Today's Hymn
“I Greet Thee, Who My Sure Redeemer Art”
Thou art the King of mercy and of grace,
reigning omnipotent in every place,
so come, O King, and our whole being sway;
shine on us with the light of thy pure day.
Thou art the life, by which alone we live,
and all our substance and our strength receive;
sustain us by the faith and by thy power,
and give us strength in every trying hour.
from Strasbourg’s Psalms (1545), translation by Elizabeth Lee Smith (1868)
Hymn 624, Glory to God
verses 2–3
Reflection
Margaret was not going to make a profession of faith at the end of Confirmation, she explained, because she couldn’t square belief in an “omnipotent” God with her dad’s chronic illness. She didn’t hold that belief against the church, and she still wanted to come to worship, but she would not profess belief in God’s omnipotence. Her experience of her dad’s persistent suffering wouldn’t let her.
I didn’t really blame her.
Theologian Daniel Migliore understands Margaret’s resistance to belief in God as all-powerful, too. In his book Faith Seeking Understanding, he writes,
Failure to rethink and reform our ideas of God’s impassibility, immutability, and omnipotence in the light of the gospel sets the Christian doctrine of God at odds with the proclamation of Christ crucified. It may also support, however unintentionally, ways of thinking and patterns of behavior that are insensitive to the suffering of others, resistant to needed change, and prone to divorce power from compassion and responsibility.

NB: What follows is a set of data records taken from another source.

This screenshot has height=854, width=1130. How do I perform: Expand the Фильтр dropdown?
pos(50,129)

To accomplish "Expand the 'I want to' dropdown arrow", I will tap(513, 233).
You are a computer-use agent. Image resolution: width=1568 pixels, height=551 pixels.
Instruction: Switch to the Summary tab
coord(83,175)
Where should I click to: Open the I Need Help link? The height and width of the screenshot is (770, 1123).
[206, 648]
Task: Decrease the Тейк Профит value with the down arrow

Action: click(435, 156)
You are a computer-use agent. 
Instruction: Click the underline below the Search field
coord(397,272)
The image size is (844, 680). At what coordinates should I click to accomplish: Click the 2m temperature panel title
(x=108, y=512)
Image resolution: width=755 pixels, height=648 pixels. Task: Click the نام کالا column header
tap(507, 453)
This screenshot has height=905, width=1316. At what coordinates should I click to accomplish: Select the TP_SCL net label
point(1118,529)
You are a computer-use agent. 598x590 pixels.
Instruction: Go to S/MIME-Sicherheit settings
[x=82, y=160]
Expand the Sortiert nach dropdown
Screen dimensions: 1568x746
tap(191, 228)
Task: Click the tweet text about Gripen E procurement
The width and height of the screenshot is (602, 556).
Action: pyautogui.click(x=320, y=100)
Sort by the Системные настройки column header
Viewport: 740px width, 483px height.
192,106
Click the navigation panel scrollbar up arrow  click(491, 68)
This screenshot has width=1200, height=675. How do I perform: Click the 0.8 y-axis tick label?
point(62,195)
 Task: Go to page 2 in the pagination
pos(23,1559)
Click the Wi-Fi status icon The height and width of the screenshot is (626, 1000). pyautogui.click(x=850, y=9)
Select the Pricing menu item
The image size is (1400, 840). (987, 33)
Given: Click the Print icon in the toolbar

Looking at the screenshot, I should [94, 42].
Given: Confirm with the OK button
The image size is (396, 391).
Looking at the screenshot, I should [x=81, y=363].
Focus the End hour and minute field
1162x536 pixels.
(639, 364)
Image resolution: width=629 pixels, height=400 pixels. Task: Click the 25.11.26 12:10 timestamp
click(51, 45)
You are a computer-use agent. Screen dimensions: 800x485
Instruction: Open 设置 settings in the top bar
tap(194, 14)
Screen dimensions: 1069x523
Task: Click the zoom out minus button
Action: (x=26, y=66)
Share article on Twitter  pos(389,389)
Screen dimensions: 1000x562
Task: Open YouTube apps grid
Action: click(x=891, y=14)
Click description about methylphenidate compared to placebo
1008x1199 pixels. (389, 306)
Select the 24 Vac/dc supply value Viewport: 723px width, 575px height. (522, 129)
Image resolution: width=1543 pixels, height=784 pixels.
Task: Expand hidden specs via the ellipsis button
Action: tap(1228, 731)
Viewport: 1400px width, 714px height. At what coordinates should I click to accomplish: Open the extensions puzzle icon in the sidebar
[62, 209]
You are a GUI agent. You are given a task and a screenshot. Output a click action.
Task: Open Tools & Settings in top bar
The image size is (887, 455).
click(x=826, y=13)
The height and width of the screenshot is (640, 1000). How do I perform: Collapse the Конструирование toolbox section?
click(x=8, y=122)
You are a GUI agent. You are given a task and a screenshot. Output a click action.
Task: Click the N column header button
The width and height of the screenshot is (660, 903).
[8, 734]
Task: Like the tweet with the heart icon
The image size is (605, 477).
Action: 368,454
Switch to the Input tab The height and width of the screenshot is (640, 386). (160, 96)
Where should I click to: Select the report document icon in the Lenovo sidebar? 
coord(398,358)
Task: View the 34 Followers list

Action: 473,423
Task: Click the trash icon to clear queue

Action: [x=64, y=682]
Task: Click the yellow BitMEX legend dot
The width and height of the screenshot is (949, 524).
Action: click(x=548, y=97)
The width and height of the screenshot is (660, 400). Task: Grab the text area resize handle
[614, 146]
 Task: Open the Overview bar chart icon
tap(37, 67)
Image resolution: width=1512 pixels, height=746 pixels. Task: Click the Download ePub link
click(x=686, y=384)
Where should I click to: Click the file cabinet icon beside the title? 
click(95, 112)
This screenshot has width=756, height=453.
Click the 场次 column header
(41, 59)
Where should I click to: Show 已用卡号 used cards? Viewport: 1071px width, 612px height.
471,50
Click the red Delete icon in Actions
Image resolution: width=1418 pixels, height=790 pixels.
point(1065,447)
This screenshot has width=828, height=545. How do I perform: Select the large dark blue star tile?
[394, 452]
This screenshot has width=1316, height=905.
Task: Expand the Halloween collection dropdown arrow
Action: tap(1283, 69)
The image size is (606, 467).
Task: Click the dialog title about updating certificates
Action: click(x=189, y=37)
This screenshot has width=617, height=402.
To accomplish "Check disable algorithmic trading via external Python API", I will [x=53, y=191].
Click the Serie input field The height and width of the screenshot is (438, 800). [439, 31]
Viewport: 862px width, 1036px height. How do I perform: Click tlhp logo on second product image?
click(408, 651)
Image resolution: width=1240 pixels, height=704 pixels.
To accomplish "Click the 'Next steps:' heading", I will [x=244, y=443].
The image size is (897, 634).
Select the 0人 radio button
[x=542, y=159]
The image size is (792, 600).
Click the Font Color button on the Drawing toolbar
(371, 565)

Thankfully, the second verse of “I Greet Thee, Who My Sure Redeemer Art” doesn’t make the mistake Migliore warns of. We sing in this verse of a king known for “mercy” and “grace” instead of pure power. We pray to be “swayed” by God, not coerced, much less forced. This is a hymn we can sing in suffering, because it recalls for us the truth of the gospel: that God is all-powerful in self-giving love and that God’s power is measured in grace and mercy, not in detachment. In short, God is not absent from whatever we and the people we love are suffering. God is “God with us” even in (or, perhaps, especially in) our suffering.
Prayer
God of mercy and grace, your reign of power-in-weakness is unbound. Come, we pray, into our moments of fear and loss, and move us in our limitations to emulate your compassion, that the world may see in us the light of hope and humanity. Through Christ, the inextinguishable light. Amen.